Cette dynamique a été au cœur d’une rencontre de haut niveau tenue à Rabat, où la ministre du Tourisme, de l’Artisanat et de l’Économie sociale et solidaire, Fatim‑Zahra Ammor, a reçu Christopher J. Nassetta, président‑directeur général de Hilton. L’entretien, marqué par la présence d’acteurs publics tels que le directeur général de la Société Marocaine d’Ingénierie Touristique (SMIT), a permis de consolider un partenariat qui place le Maroc comme un hub prioritaire pour la croissance future du groupe.
Sur la base des annonces officielles et des projets déjà engagés, Hilton se fixe pour objectif de plus que doubler son portefeuille hôtelier national, dépassant une vingtaine d’établissements dans les années à venir, avec l’ajout de milliers de chambres réparties sous plusieurs marques mondiales. Parmi ces marques figurent des enseignes premium comme Waldorf Astoria et LXR Hotels & Resorts, ainsi que des formats adaptés aux voyageurs modernes comme Curio Collection by Hilton et Hampton by Hilton.
Ce mouvement stratégique ne se fait pas en vase clos. Il s’inscrit dans un contexte où le Maroc a connu une année 2025 record, accueillant près de 19,8 millions de touristes, en hausse significative par rapport aux années précédentes, soit bien au‑delà des projections initiales du secteur. Cette progression a été accompagnée d’une augmentation des recettes et d’un renforcement de l’emploi : près de 900 000 postes directs ont été soutenus par le tourisme en 2025, dépassant les objectifs de la feuille de route nationale.
Pour les autorités, l’enjeu est double : répondre à cette demande croissante tout en améliorant la qualité de l’offre hôtelière et touristique. L’ajout de nouvelles capacités tant en termes de chambres que de segments de marché est un levier central de cette stratégie, et des statistiques récentes montrent que plus de 43 000 lits ont été ajoutés à l’infrastructure touristique marocaine ces deux dernières années.
Lors de sa prise de parole, Mme Ammor n’a d’ailleurs pas éludé les défis auxquels le secteur est confronté, qu’il s’agisse de l’investissement, de la création d’emplois ou de la modernisation des services : « Nous voulons un tourisme durable et inclusif, créateur d’opportunités pour nos jeunes et nos régions, pas seulement un tourisme de passage », a‑t‑elle déclaré. Cette déclaration résonne d’autant plus que le Maroc se projette vers des objectifs encore plus ambitieux, notamment 26 millions de visiteurs d’ici 2030, une année qui coïncidera avec la co‑organisation de la Coupe du Monde de la FIFA.

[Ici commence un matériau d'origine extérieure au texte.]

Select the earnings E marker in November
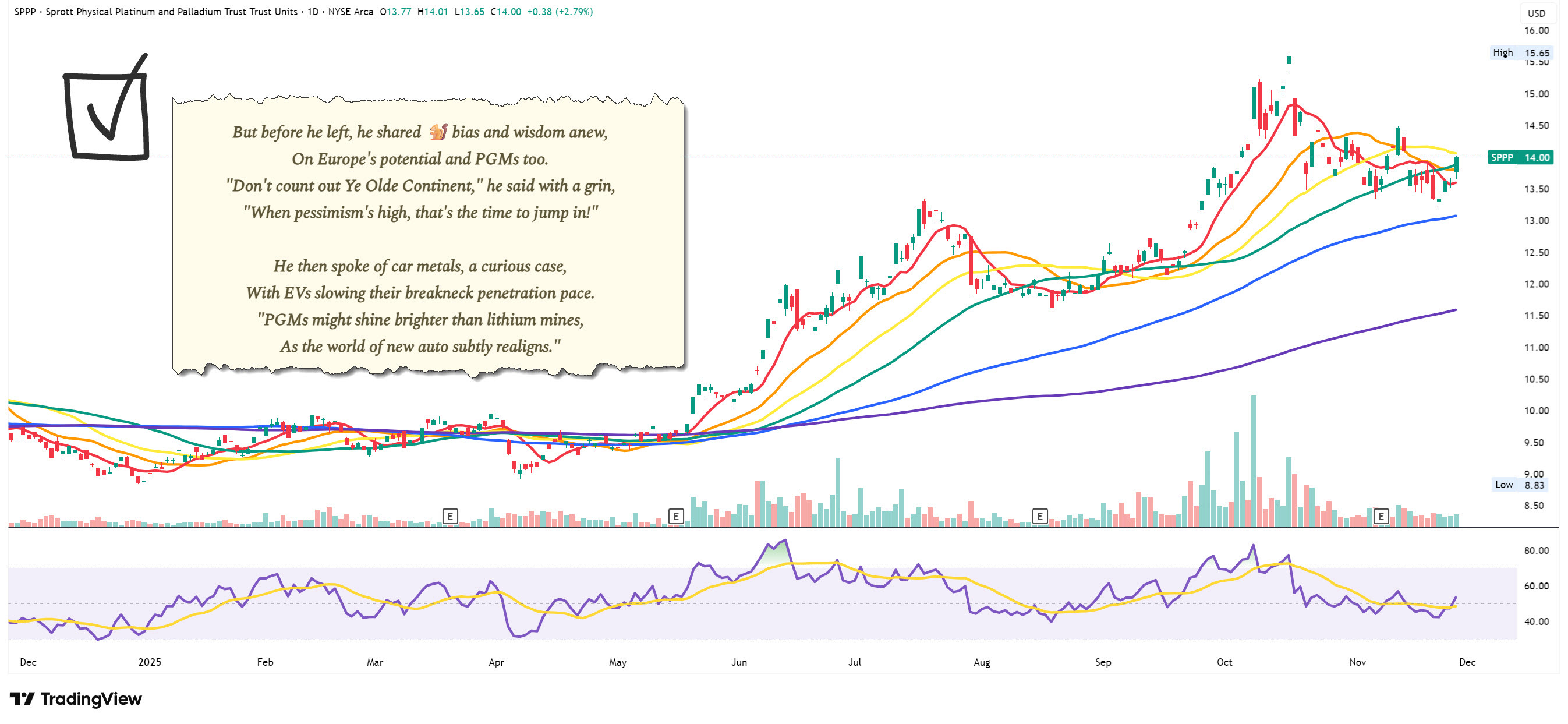The width and height of the screenshot is (1568, 724). coord(1381,517)
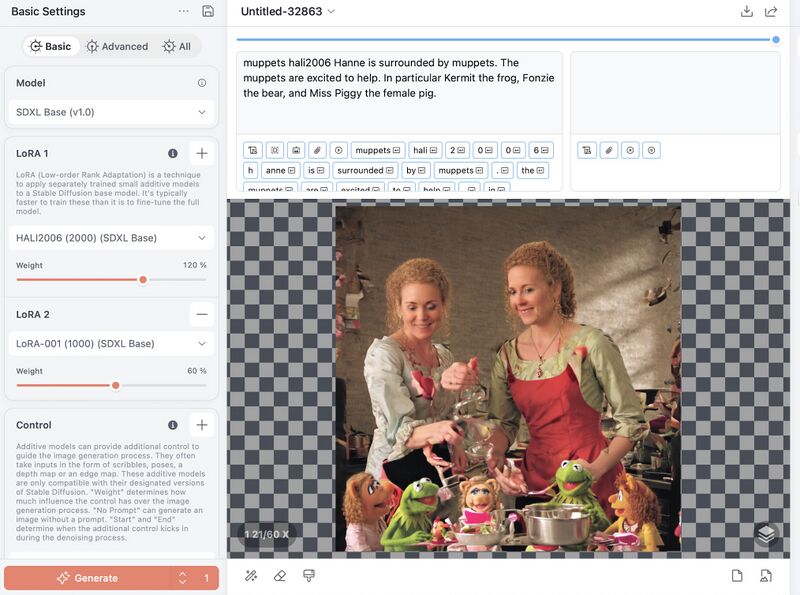Select the eraser tool below canvas
This screenshot has width=800, height=595.
[x=280, y=575]
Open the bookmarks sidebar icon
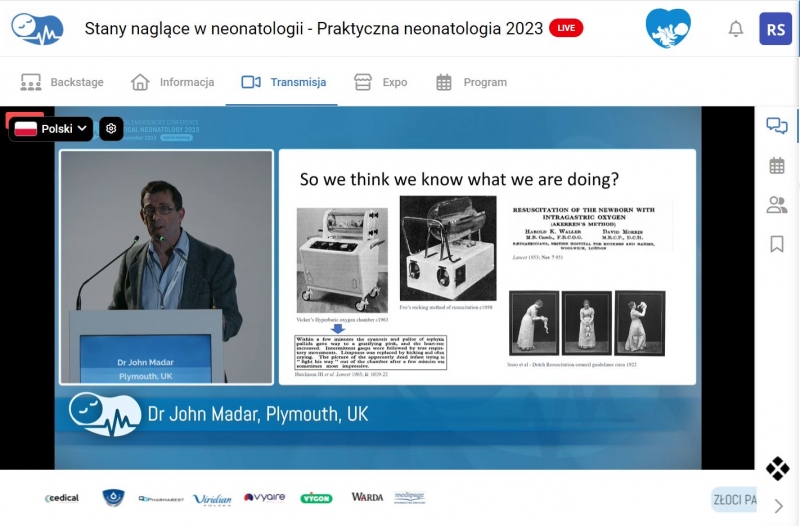 tap(776, 244)
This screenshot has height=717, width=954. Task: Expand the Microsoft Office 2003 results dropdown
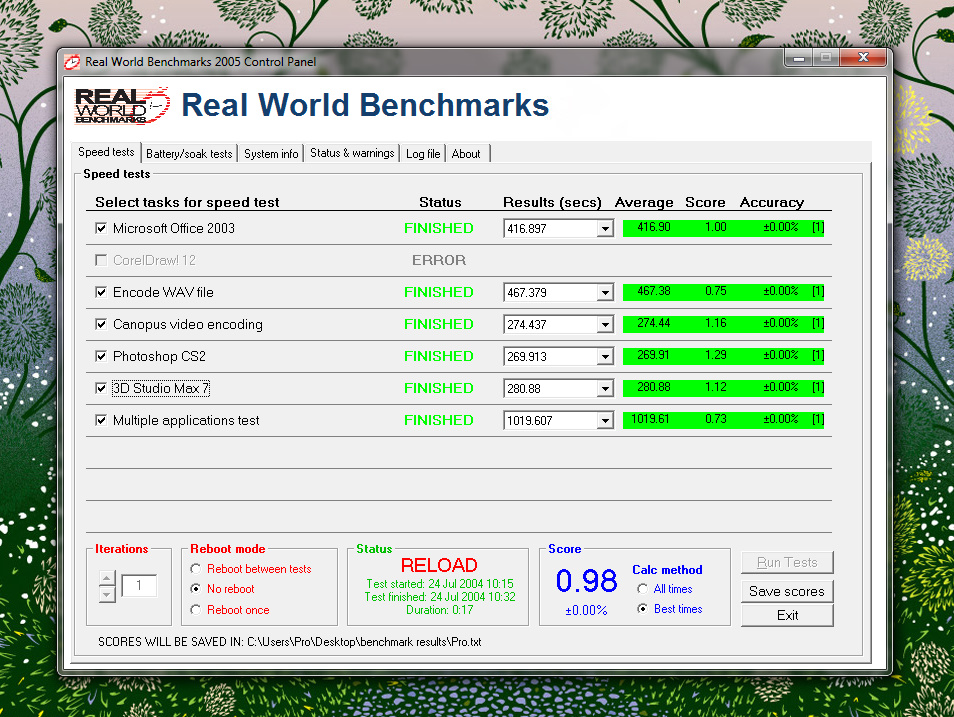pyautogui.click(x=604, y=229)
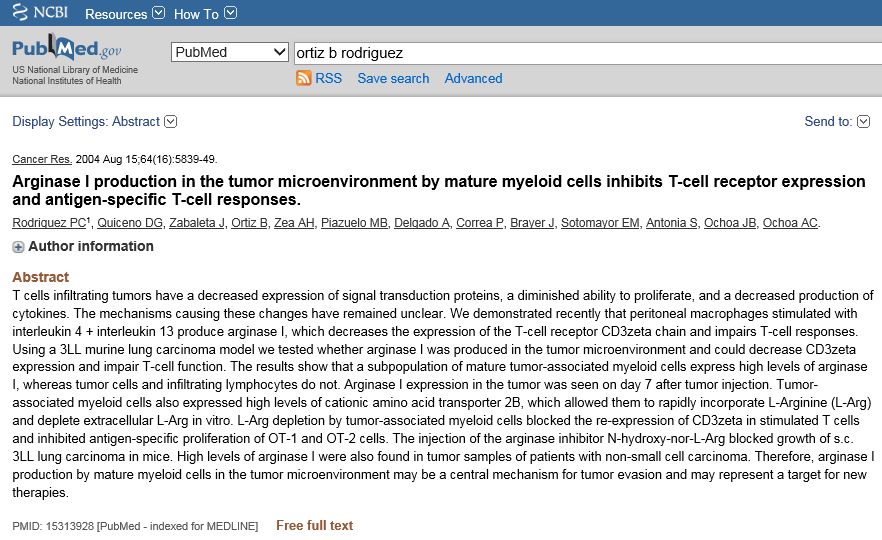
Task: Open the PubMed database selector
Action: pyautogui.click(x=230, y=52)
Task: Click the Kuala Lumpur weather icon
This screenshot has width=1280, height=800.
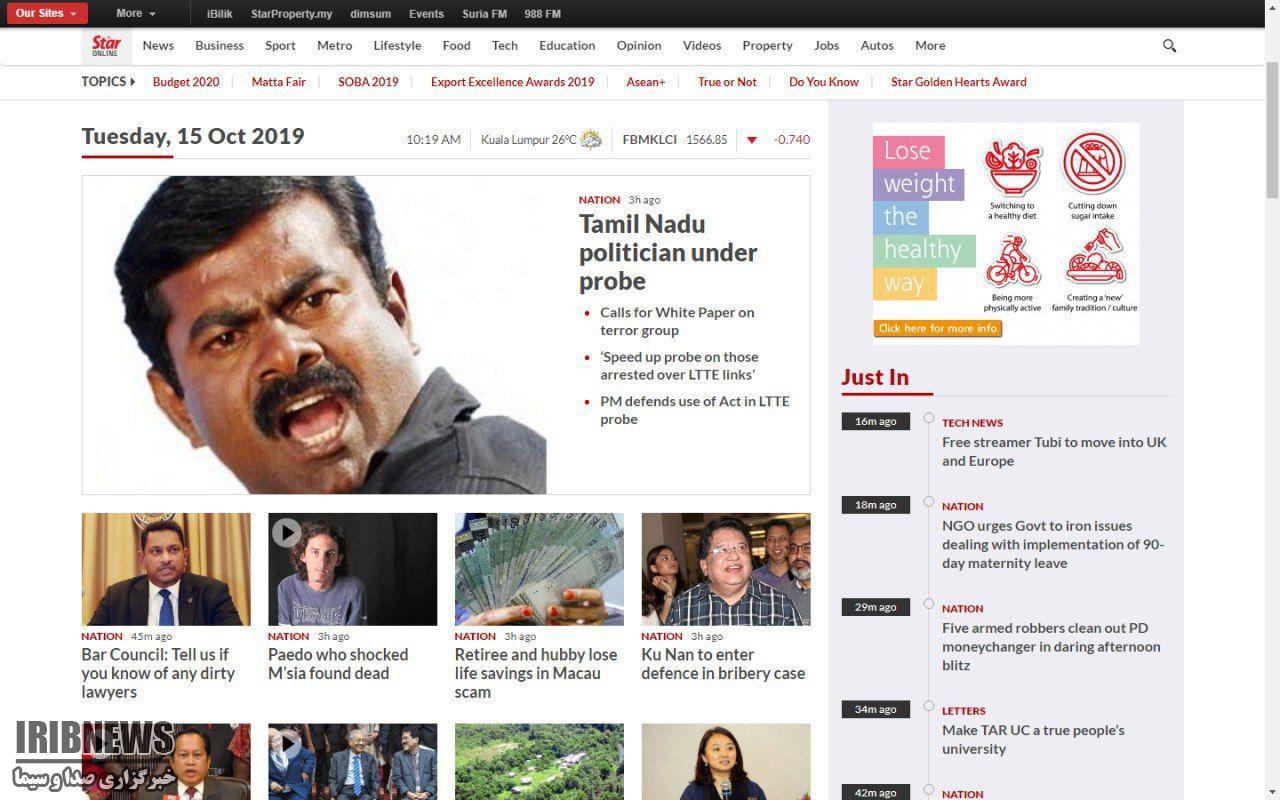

Pour Hilton, cet engagement renouvelé se traduit par une série de projets concrets : des ouvertures prévues à Rabat, Casablanca, Fès et Benguérir, avec des propriétés intégrant toutes les facettes de l’hospitalité moderne, du luxe authentique aux services adaptés aux voyageurs d’affaires ou de loisir.
Ce tour de force, en grande partie le fruit d’un partenariat public‑privé structuré, ne se contente pas d’augmenter la capacité hôtelière : il contribue à une montée en gamme de l’offre nationale, attire de nouvelles clientèles et positionne le Maroc comme une destination compétitive à l’échelle mondiale.
À court terme, ces investissements devraient générer plusieurs milliers d’emplois supplémentaires, renforcer l’écosystème des services touristiques et offrir aux Marocains comme aux visiteurs internationaux une expérience enrichie, durable et conforme aux standards internationaux.
Alors que le Maroc consolide ses positions sur la scène touristique mondiale, la stratégie d’expansion de chaînes internationales comme Hilton illustre comment une destination peut transformer son attractivité en moteur de développement durable, avec des retombées positives pour l’économie, l’emploi et l’expérience des voyageurs un pari qui, jusqu’ici, semble se jouer gagnant.